The Active Summer Monsoon of 2013

The southwest monsoon came alive across Colorado in the beginning of July and has remained very active across the state through the end of August, bringing beneficial rains to much of south central and southeast Colorado. The much needed rainfall has brought some relief  to the drought which has had it grip on the area over the past several years. The following graphics depict total precipitation recorded across the state since July 1st, along with the percentage of normal precipitation over the same time frame. 

 

 

Since July 1st, Colorado Springs has received 10.33 inches of precipitation. This is 4.15 inches above the combined average July and August precipitation totals and makes 2013 the second wettest July and August on record, behind the 11.74 inches of precipitation received in July and August of 1999. The above normal precipitation over the past two months has also helped to bring the total yearly precipitation back to near normal in Colorado Springs, with 13.66 inches recorded since January 1st.

 

Since July 1st, Pueblo has received 5.60 inches of precipitation. This is 1.22 inches above the combined average July and August precipitation totals and makes 2013 the 19th wettest July and August on record in Pueblo, well behind the 8.70 inches of precipitation received in July and August of 1923. The above normal precipitation over the past two month has helped to shrink the yearly precipitation deficit, with 7.80 inches now recorded since January 1st. However,  Pueblo still remains over 2 inches below the average to date precipitation of 10.23 inches. 

Since July 1st, Alamosa has received 3.27 inches of precipitation.
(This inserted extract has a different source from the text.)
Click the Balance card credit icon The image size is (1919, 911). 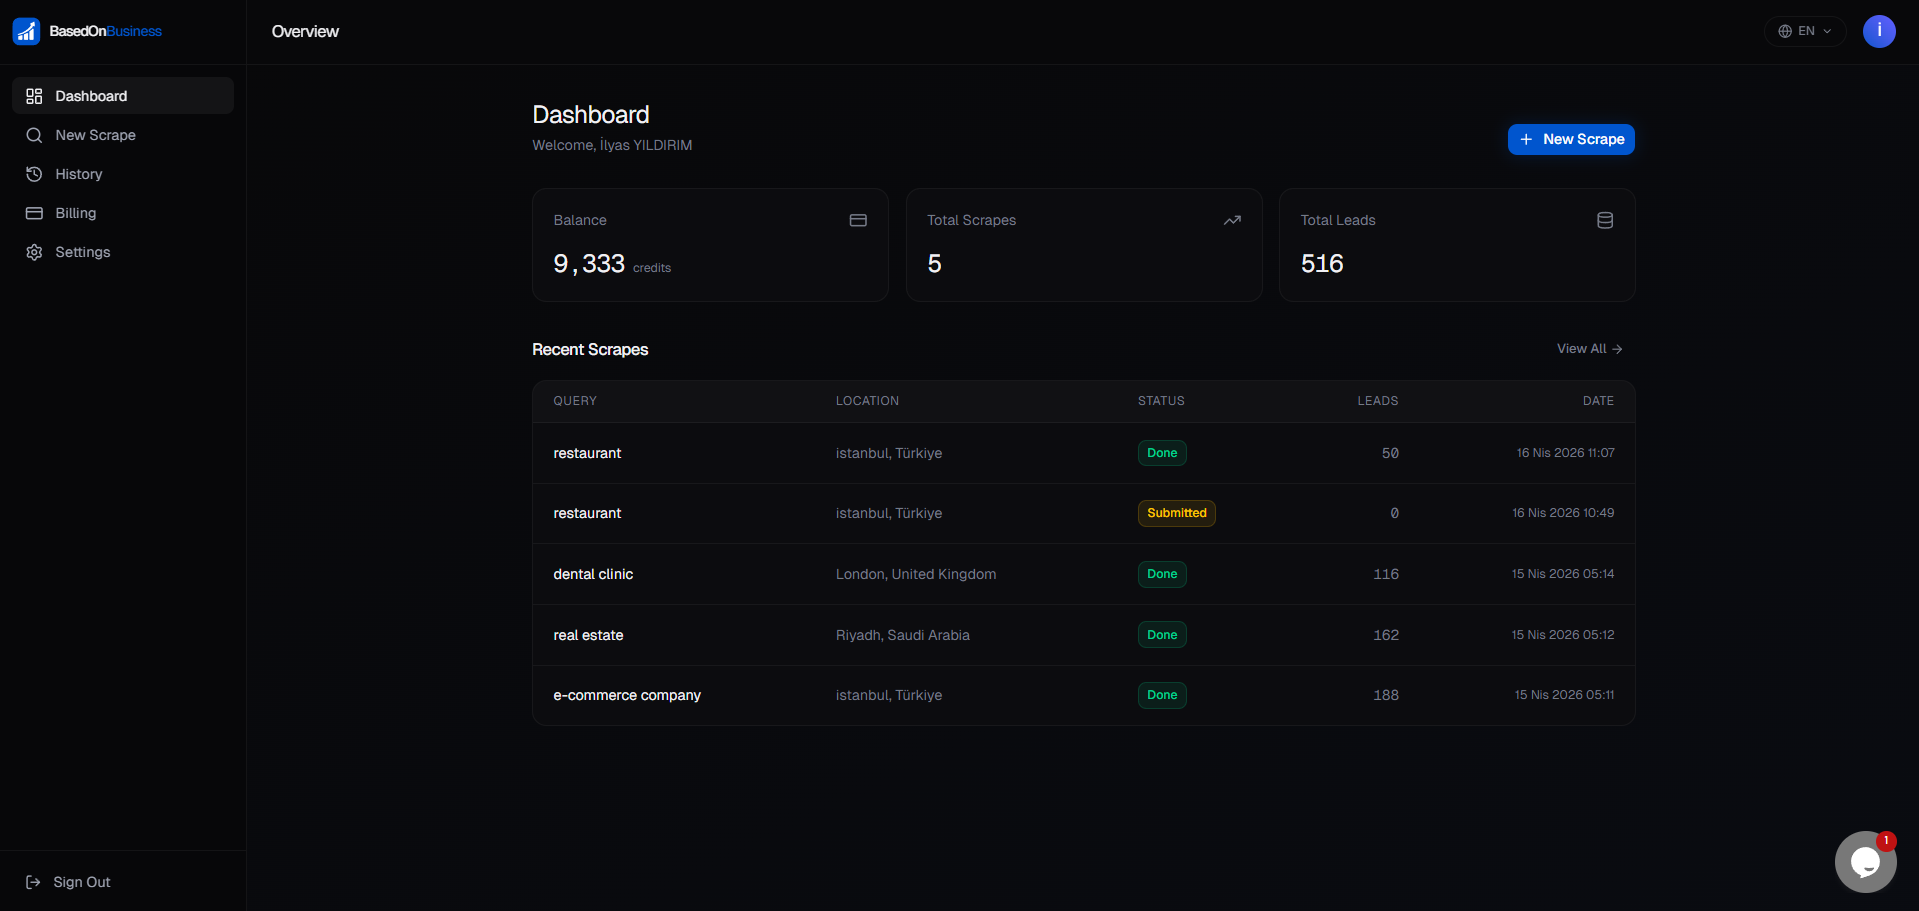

This is 1.03 inches above the combined average July and August precipitation totals and makes 2013 the 10th wettest July and August on record in Alamosa, well behind the 5.97 inches of precipitation received in July and August of 2001. The above normal precipitation over the past month has helped to bring the yearly precipitation total back to near normal, with 4.88 inches recorded since January 1st.

 

The July and August state wide precipitation graphics above also indicated near to above normal precipitation totals across the southwest and central mountains, the southeast mountains and southern I-25 corridor as well as portions of the far southeast plains, with below normal July and August precipitation across portions of the lower Arkansas River valley and northern portions of the the San Luis Valley. The following graphics indicate the year to date accumulated precipitation totals at the Trinidad Airport, La Junta Airport, Lamar Airport, and the Leadville Airport.

 

 

 

Despite the active summer monsoon, much more precipitation will be needed to end the severe to exceptional drought which has had it grip on the area over the past two years, especially over the southeast Colorado Plains.